Since the logging roads that once accessed this area are all closed to the public, the best access I found to Devil's Garden is by foot from behind Weed High School at  3,600'. There is a small parking area and trail leading off toward "Company Springs" -- the source of drinking water for much of the city of Weed. The roads to Devil's Garden bypass the springs by 100' or so. See route map for exact roads to take to get to the area at the top of the lava flow. The lava flow can be spotted on the walk up, but is not obvious from the roads.

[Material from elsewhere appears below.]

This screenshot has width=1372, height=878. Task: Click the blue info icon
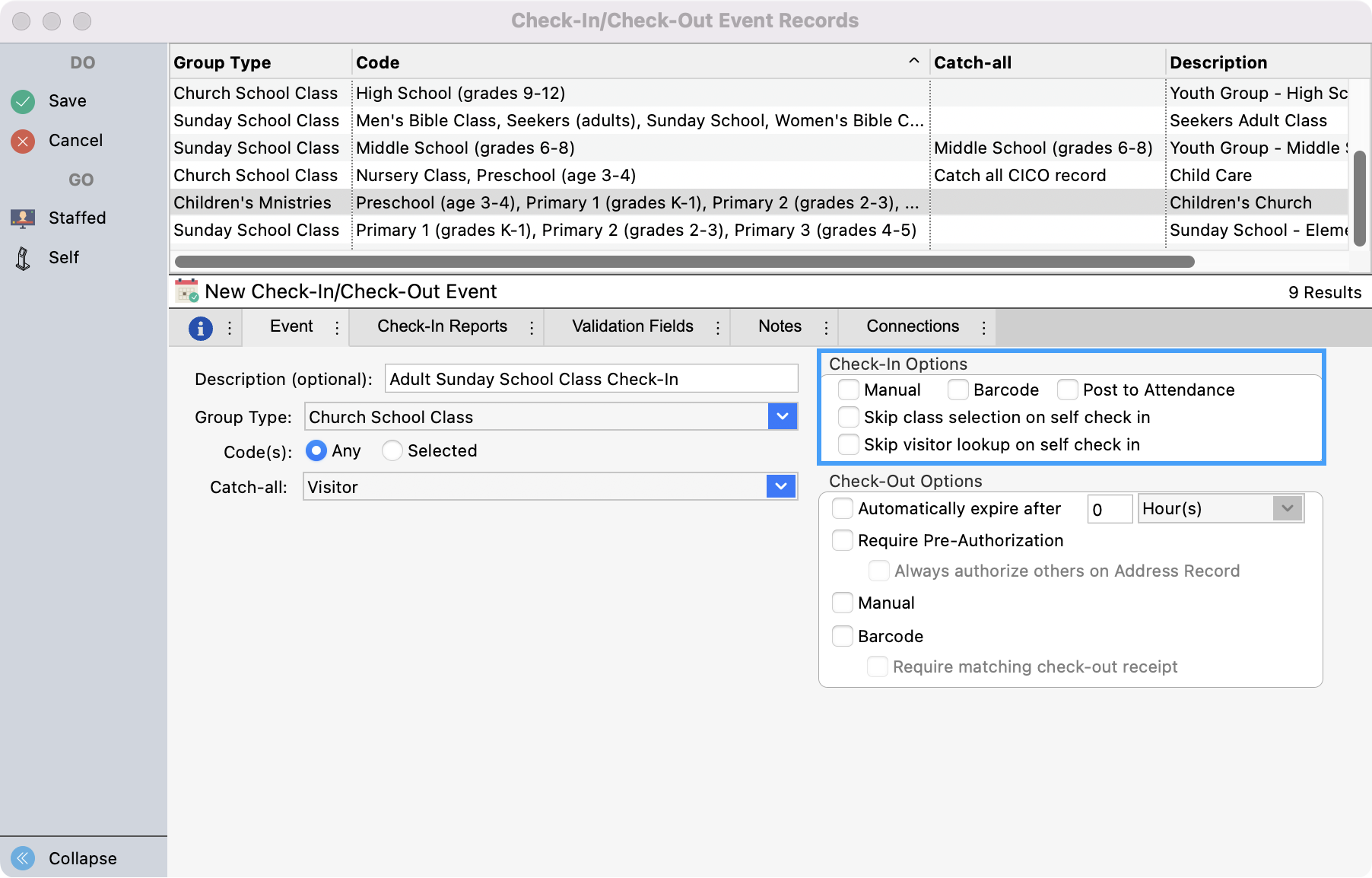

The yellow markers on the map above are all on logging roads and make for an  easy walk. On the map above notice where the trail marker begins the portion of the route marked with blue arrows. This road leads north around the edge of a hill. As soon as I left the logging road I noticed lots of bear scat -- in the manzanita-- a common sight around here. As the "road" degraded rapidly into a trail I realized that the "trail" was nothing more than a game track. I am used to finding and following deer trails all over where I've been searching for pikas, but this was different -- this was a bear trail. Not only was the scat obvious, but the large broken Ceanothus velutinus and others were good evidence that a large-bodied, not-very-careful animal was muscling through the brush. After making it around the hill and after descending a little, the brush got even closer and the trail was lost. Now down from the hill and heading toward the lava through the brush I heard a loud crash of vegetation that I took to be a large animal exiting the area, out of my sight, but not far away. Although I never had carried pepper spray on Mount Shasta before, I did bring along my "Bear Assault" canister I had from my trips into the Eddies, just west of Weed and considerably more bear-infested. So, I sat down and read the instructions. Although it recommends trying the canister before needing it, it also made the point not to practice in bear areas. Pepper spray? Don't let the bears smell the pepper spray? Bears like Mexican food!!!?

Before long I was out on the lava at the far north and east part of the "garden." This is indicated with brown markers on the map.I was amazed at how the basalt lava blocks allowed for very deep crevices. It was certainly a different geology than what I am used to in the andesite talus slopes. Although I didn't see any evidence of lava tubes or the tendency for those formations, there was enough relief on the lava to have most slope aspects represented.  The traverse across the lava was not as difficult as I had feared but was slow and tedious. After hearing the pika and waiting,  I made the decision to stay on the rocks and go west, slightly downslope. The brush looked too thick to just proceed south on the contour and make a narrow loop. Even by going downslope and staying on the rocks I ended up with vegetation hemming me in. Several attempts to make it across a small, vegetated ravine resulted in getting completely thwarted each time.  The green arrows show the route trying to find passage ways through the brush. The red markers show the worst spots. In these, especially the last one, I had to "swim" through masses of Arctostaphylos patula, Ceanothus velutinus, Quercus chrysolepis in such a fashion that I couldn't usually see the ground-- I was standing on branches and moving quadrupedal by grasping--and the shrubbery was 10' above my head. I had taken a careful look and it seemed I had to travel about 50' through the mess until I would reach a clearing and the logging roads.

I left the Ochotona site at 3:30 pm and it took me until 5:30 to reach the clearing and the logging road. It was just getting dark. I had made the choice to try to loop around-- to come back through the flow rather than to exit the flow the way I came. It was almost a bad choice because the vegetation was such a barrier. I was never ultimately too worried -- I knew that I could always work my way down the entire flow on the lava-- to the railroad tracks. That would take a long time, but there was a full moon and it was nice weather. As it was, I made it to the logging roads by dark and back to my car by 7:00 pm. It was a 10.4 mile round trip hike, starting at 3,600' climbing to 4,800. Devil's Garden might be 3.5 miles east of Weed, but to get to the pika locality, one needs to hike more than that.

My best thought for a return trip is to study Google Earth aerial photos to see if I can't find a "rock only" path into the site.